[Stored entries]
= = = =

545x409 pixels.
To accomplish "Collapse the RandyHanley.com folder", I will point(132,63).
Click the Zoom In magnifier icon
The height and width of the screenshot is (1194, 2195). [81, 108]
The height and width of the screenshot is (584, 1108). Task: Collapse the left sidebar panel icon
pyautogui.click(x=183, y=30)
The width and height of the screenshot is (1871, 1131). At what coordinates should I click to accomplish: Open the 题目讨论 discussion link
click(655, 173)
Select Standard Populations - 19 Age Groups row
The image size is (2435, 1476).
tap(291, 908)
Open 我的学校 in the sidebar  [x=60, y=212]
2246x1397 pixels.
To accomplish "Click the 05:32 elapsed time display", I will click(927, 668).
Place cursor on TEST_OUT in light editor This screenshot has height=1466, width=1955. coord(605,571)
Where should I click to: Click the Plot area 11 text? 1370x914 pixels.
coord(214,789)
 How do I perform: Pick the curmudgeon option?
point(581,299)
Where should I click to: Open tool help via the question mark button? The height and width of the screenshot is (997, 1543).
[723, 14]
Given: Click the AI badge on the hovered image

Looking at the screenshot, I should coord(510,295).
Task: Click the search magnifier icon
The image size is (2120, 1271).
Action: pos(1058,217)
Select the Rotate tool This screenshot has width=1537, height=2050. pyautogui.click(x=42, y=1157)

= = = =

### Exercise
Could you state how many lines of the data include the word "This"? Only the number is needed.

### Answer to the problem
2